Swift 3D: Vector Animation for the Web

Swift 3D: Vector Animation for the Web

By Nathan Segal. July 9, 2003.

Over the past few years, Electric Rain has been building plug-ins that allow 3D users to render files into a variety of vector file formats, including Flash SWF. Swift 3D creates scalable vector artwork for the web. Currently, the Swift 3D plug-in is available for 3D Studio Max and Lightwave and is also available as a standalone application.

There are many companies that allow the user to create 3D models and animation. Typically, the end product is a raster animation, a frame by frame rendering process. To export this animation, you would need to use an MPEG or AVI raster based format. Raster images vary in size and the amount of processing to create those frames can be considerable. The end product can create amazing results with film and video, but on the web, you’ll run into all sorts of bandwidth limitations.

If your output is a small AVI movie, that could suit your purpose, but for larger animations and effects, raster imagery is not the best approach. This where Flash and Shockwave come into play. While both are plug-ins run in your web browser, it’s important to understand the differences.

The Shockwave player has a built-in 3D rendering engine. When you build an object in 3D Studio Max or Lightwave, you can export that 3D geometry to the Shockwave format. From there, the Shockwave player interprets the data and allows you to interact with it.

Flash, on the other hand, was originally designed as a vector animation player. When you look at a cartoon in Flash, it’s composed of lines and fills, not raster imagery.
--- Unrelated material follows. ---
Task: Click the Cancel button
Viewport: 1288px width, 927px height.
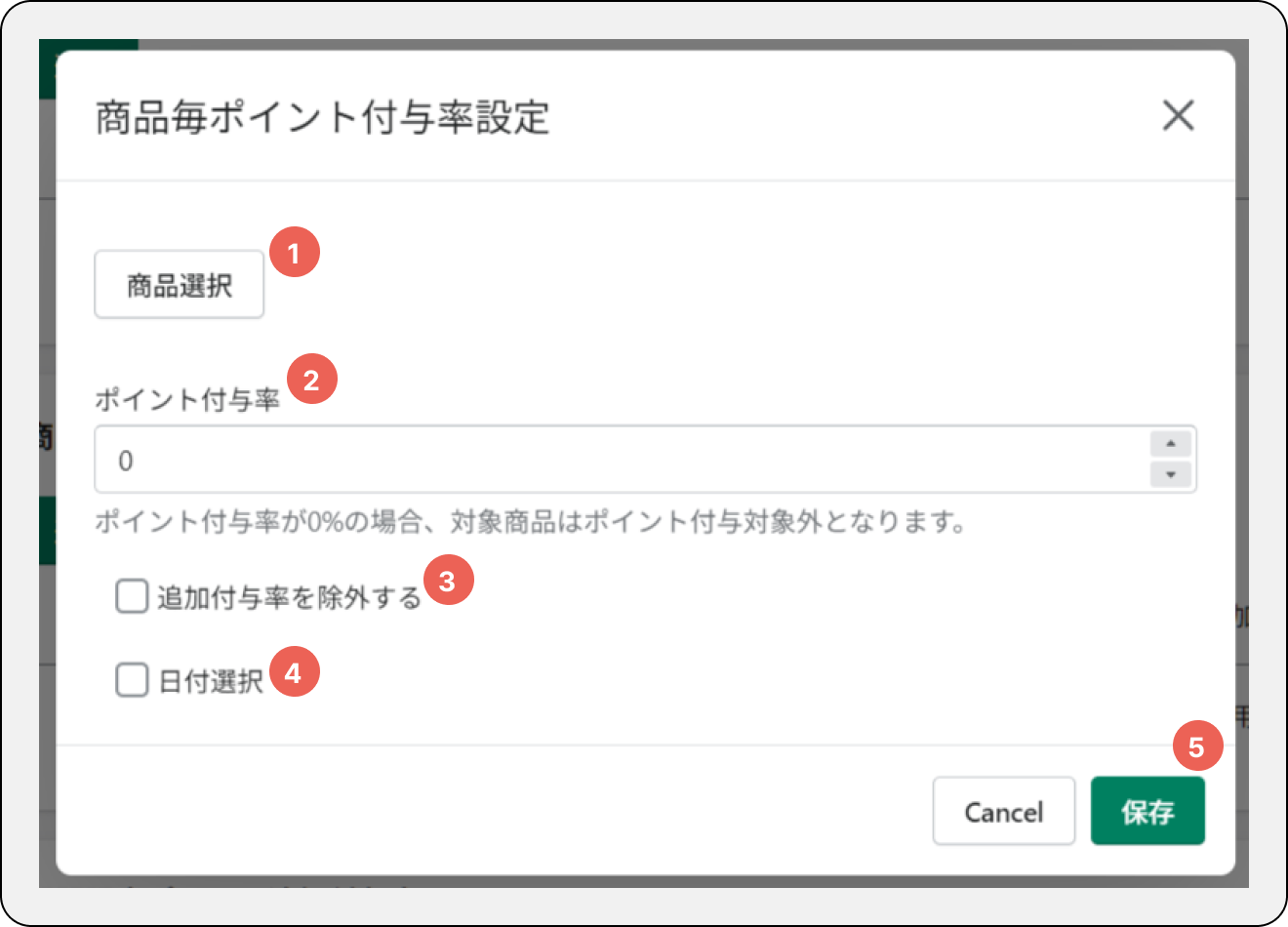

These days, Macromedia has upgraded the capabilities of Flash to incorporate bitmaps, along with video and sound. But there is no 3D rendering component in the Flash player, so you can’t sent 3D geometry to it.
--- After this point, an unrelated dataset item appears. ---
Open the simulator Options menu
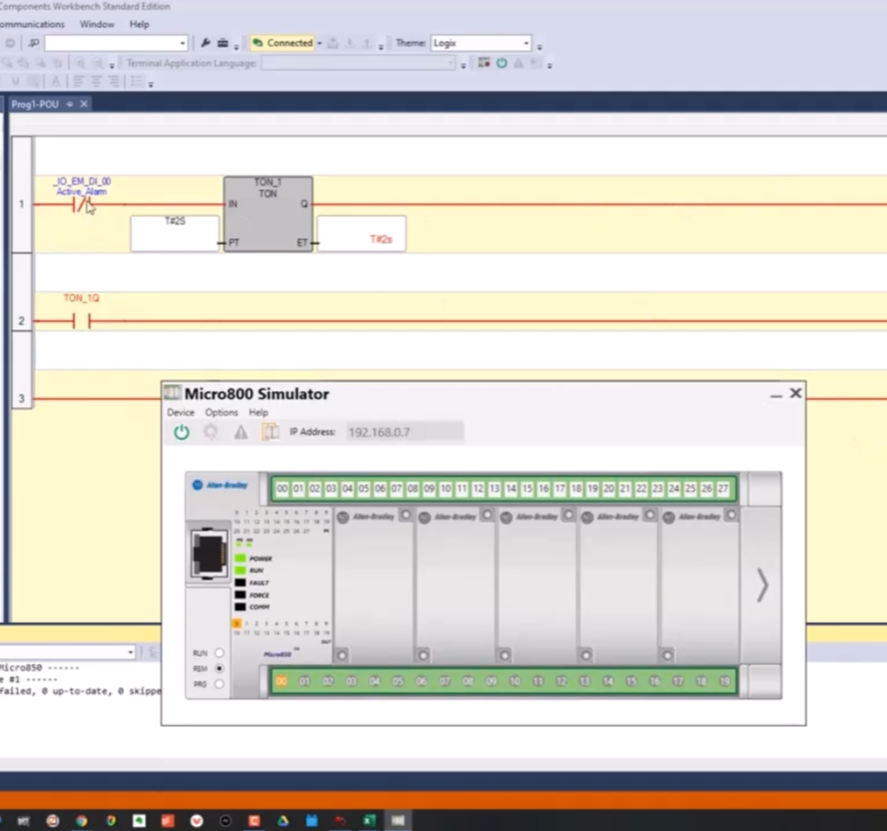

To maximize the use of Flash, one approach is to convert the 3D geometry to vector imagery up front, which is where the Swift 3D plug-in comes in. Another approach is to create your entire animation within the standalone application of Swift 3D.

As an example, if you built a 3D model of a film reel in 3D Studio Max, you can move it in 3D space, and create an animation of that. Once you have the animation, you would then export that to Flash, which turns the 3D image into a 2D image over a given number of frames. The animation will be redrawn as a vector animation of lines and fills. The completed animation will play sequentially in Flash, simulating 3D movement. And with vector imagery you have the advantages of file sizes and scalability, unlike an AVI file.
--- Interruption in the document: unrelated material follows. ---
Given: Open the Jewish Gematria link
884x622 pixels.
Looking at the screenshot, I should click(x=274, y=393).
With raster imagery, you can generate images of excellent quality, but those textures and patterns are difficult to replicate with vector imagery.

As a plug-in, the primary purpose is for rendering and export and in 3D Studio Max, Swift 3D acts as a rendering component of the 3DS Max application and all of its functionality resides within the rendering rollout. Depending on which version of Max you’re using (4.x or 5.x), you’ll need to activate the plug-in by going to Render> Render on the main menu bar and under the Current Renderers rollout, assign the Swift 3D Max Renderer as your production and/or draft renderer.

For output, you can choose from several different formats: Swift 3D Flash Importer (SWFT), which can be read by the Swift 3D Importer for Flash MX, Macromedia Flash (SWF), Adobe Illustrator (AI), Encapsulated PostScript (EPS), Scalable Vector Graphics (SVG) and USAnimation (PNT).


When rendering your 3D scenes into vector files, what-you-see-is-what-you-get doesn’t necessarily apply here, since there are several different vector rendering choices with the RAViX III rendering engine.